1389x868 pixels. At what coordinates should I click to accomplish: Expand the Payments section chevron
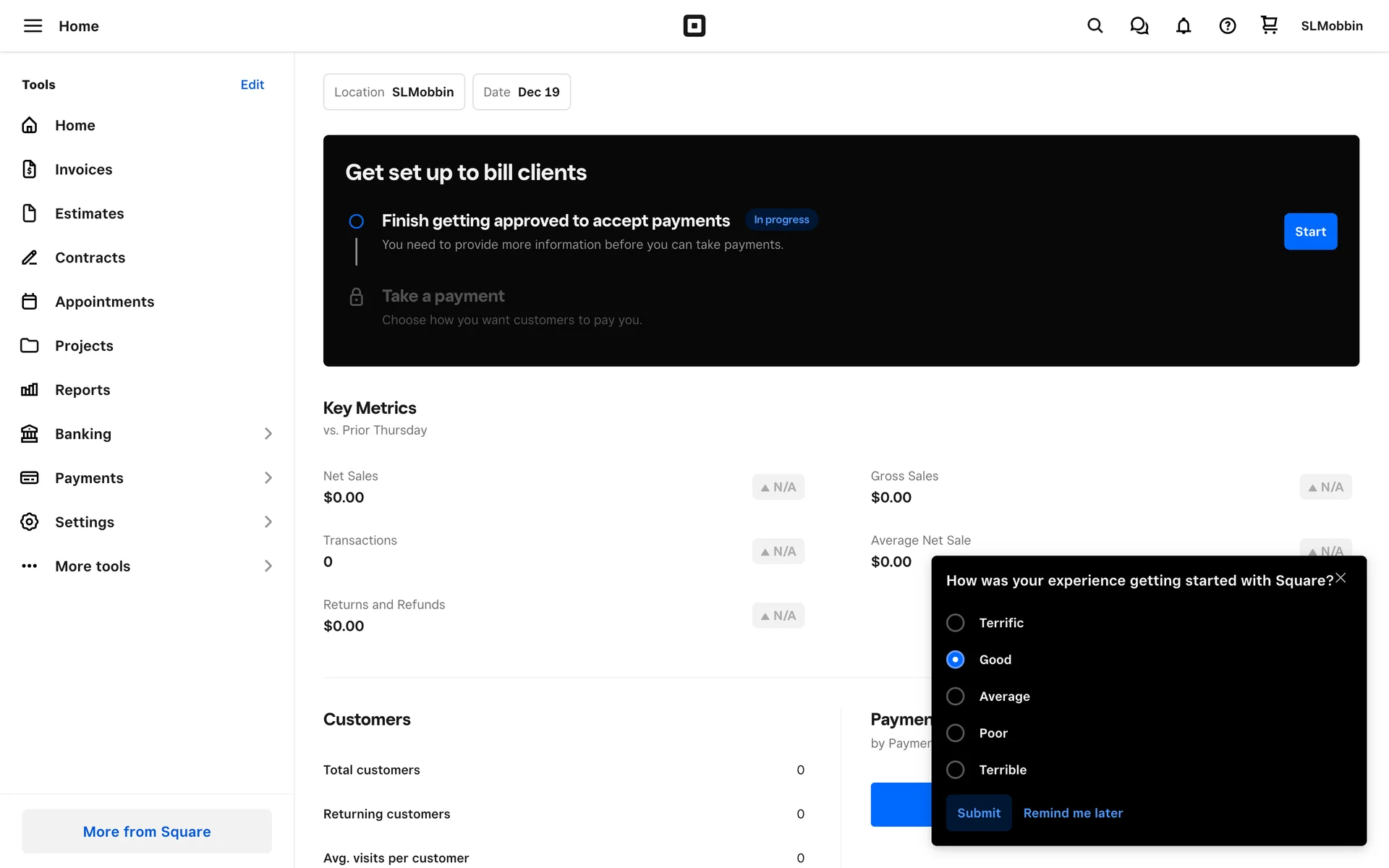(268, 478)
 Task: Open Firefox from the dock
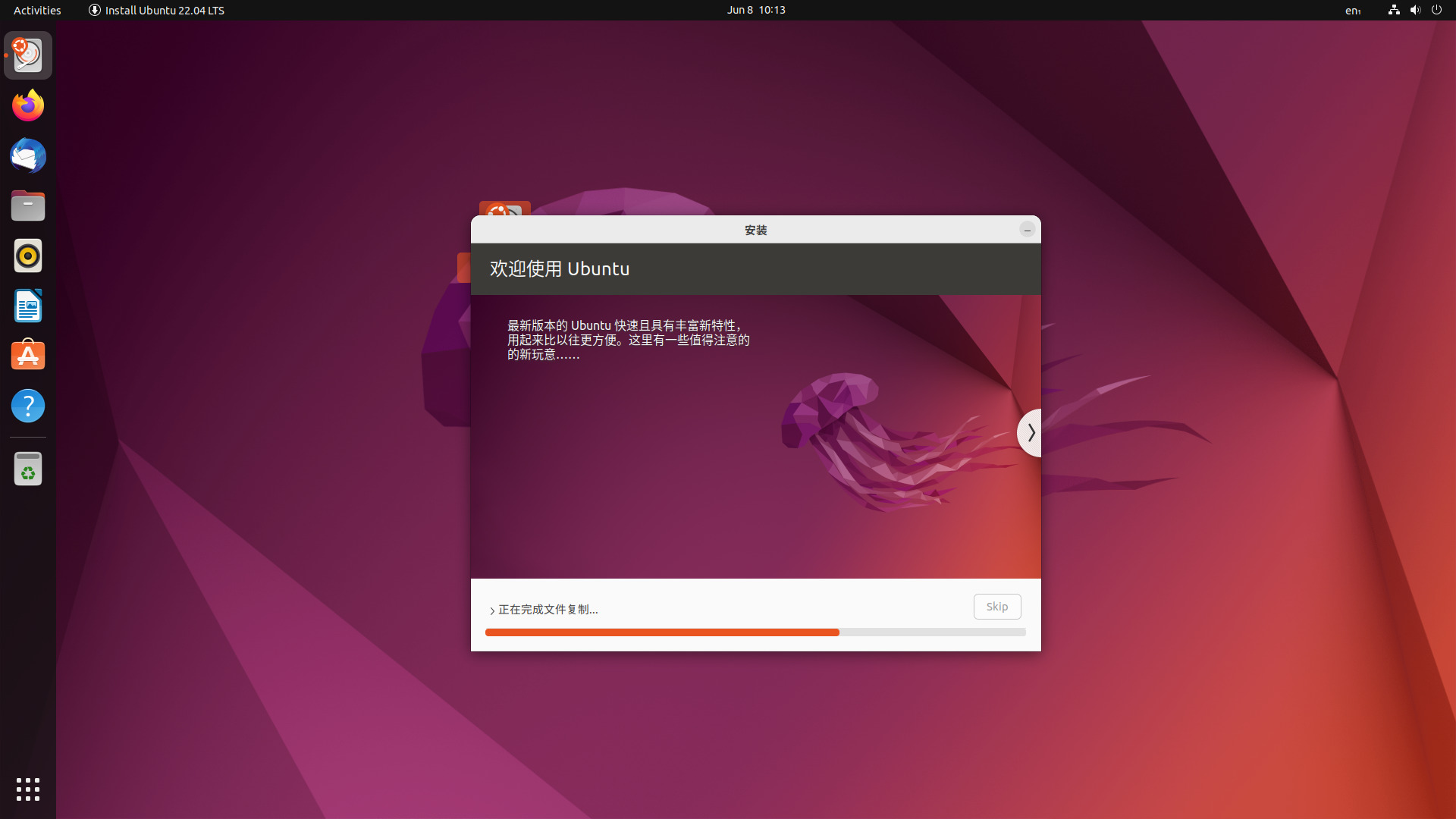pyautogui.click(x=28, y=105)
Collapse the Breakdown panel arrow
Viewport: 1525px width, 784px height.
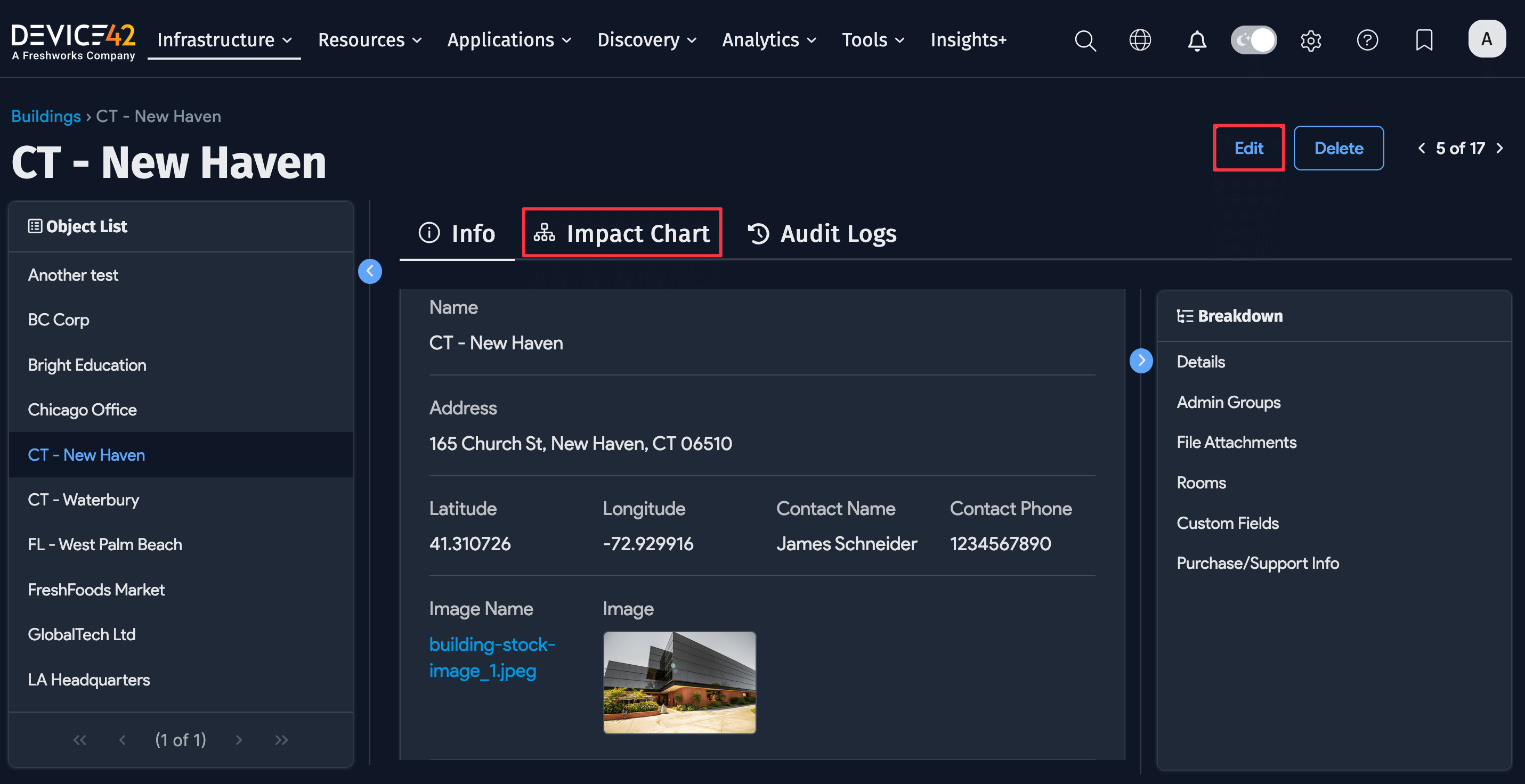(x=1141, y=361)
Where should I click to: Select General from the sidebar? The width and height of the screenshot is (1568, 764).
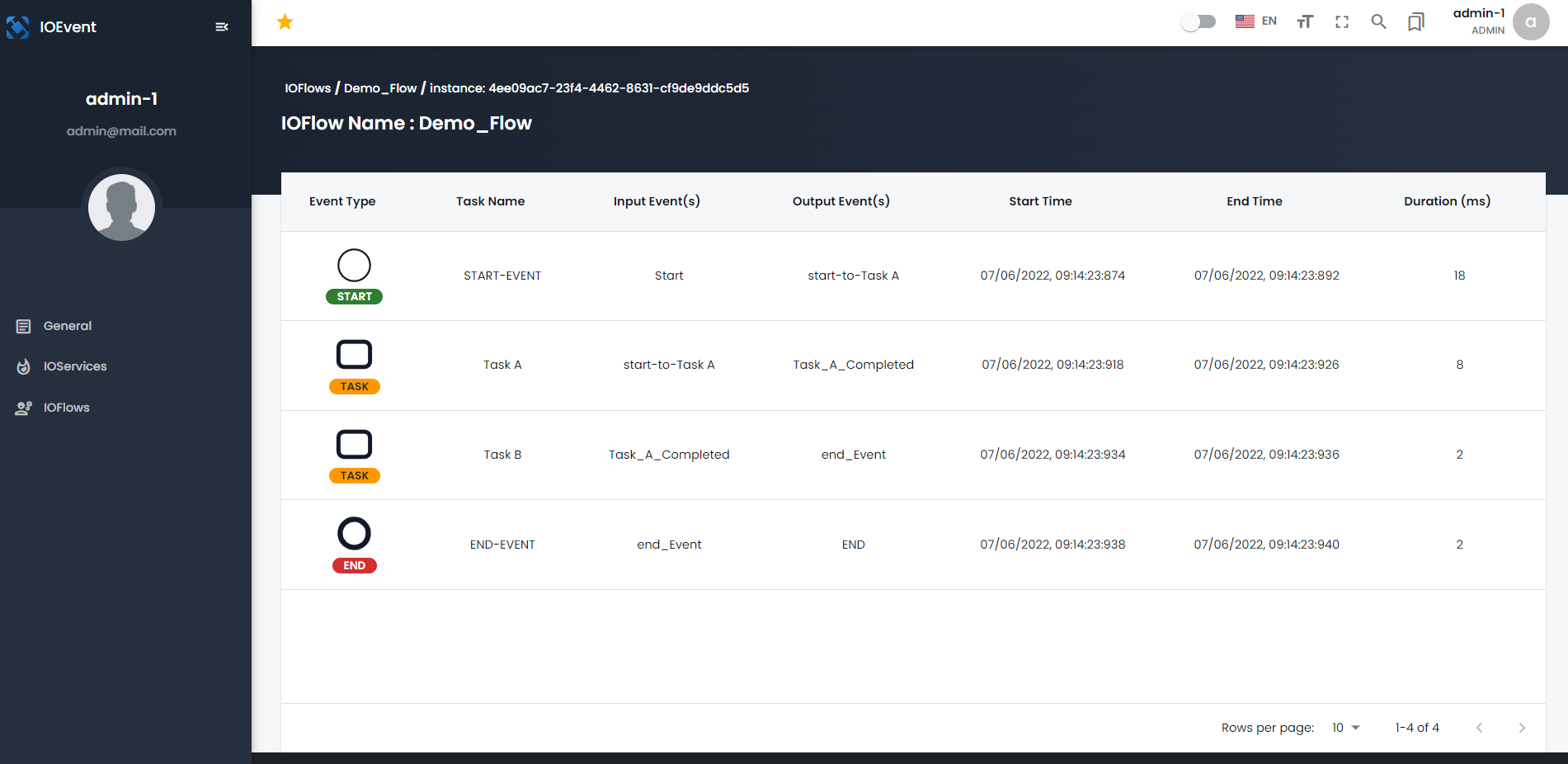tap(67, 326)
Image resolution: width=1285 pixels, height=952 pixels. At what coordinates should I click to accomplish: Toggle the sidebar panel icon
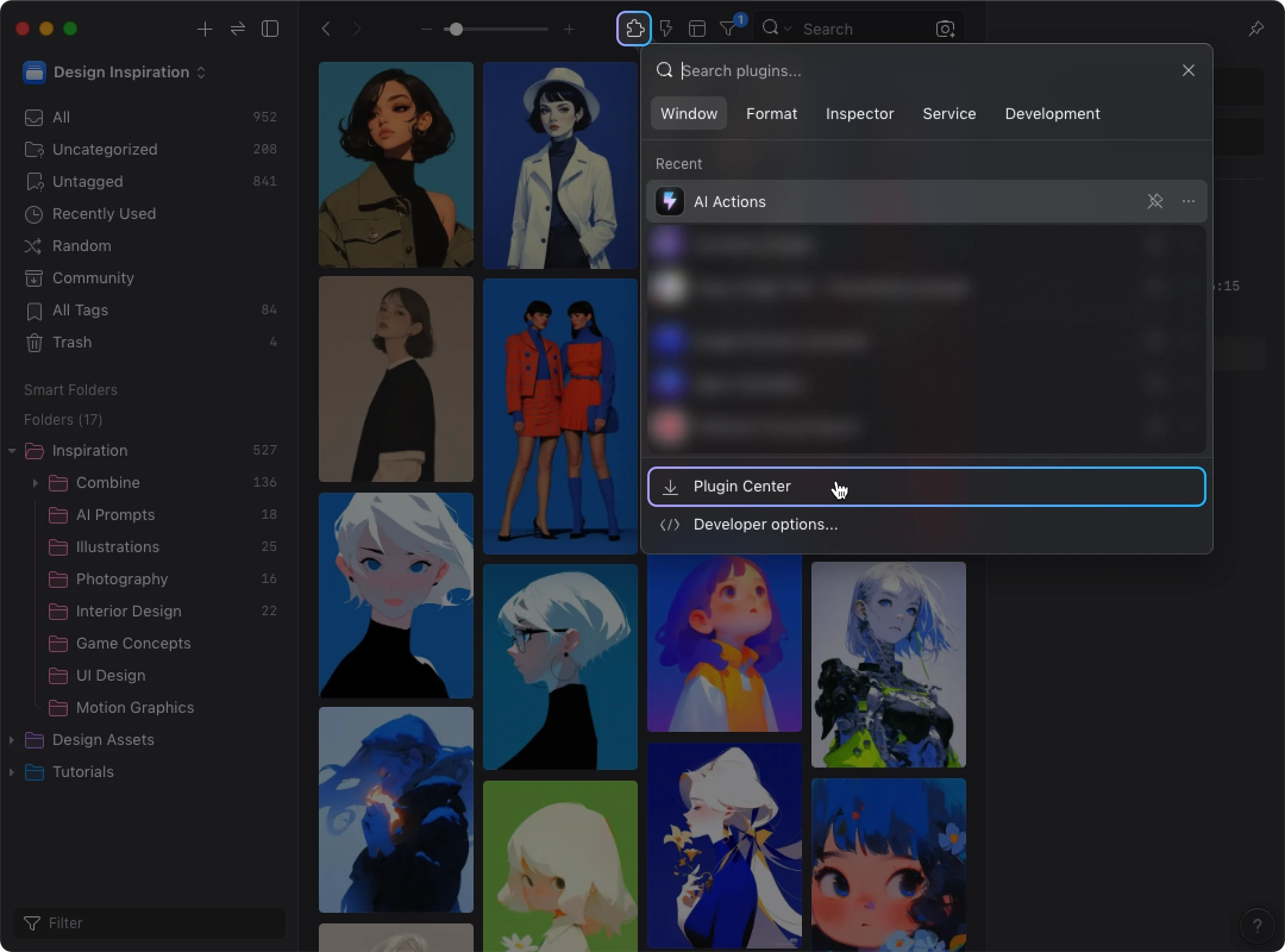[270, 29]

> **Task statement**: The material must be returned exactly, with its pictures omitted.

> **Exercise solution**:
1389x868 pixels. At what coordinates should I click to accomplish: Expand the Payments section chevron
(268, 478)
 Task: Open Firefox from the dock
pyautogui.click(x=28, y=105)
Collapse the Breakdown panel arrow
Viewport: 1525px width, 784px height.
(x=1141, y=361)
Where should I click to: Select General from the sidebar? The width and height of the screenshot is (1568, 764).
tap(67, 326)
Image resolution: width=1285 pixels, height=952 pixels. At what coordinates should I click to accomplish: Toggle the sidebar panel icon
[270, 29]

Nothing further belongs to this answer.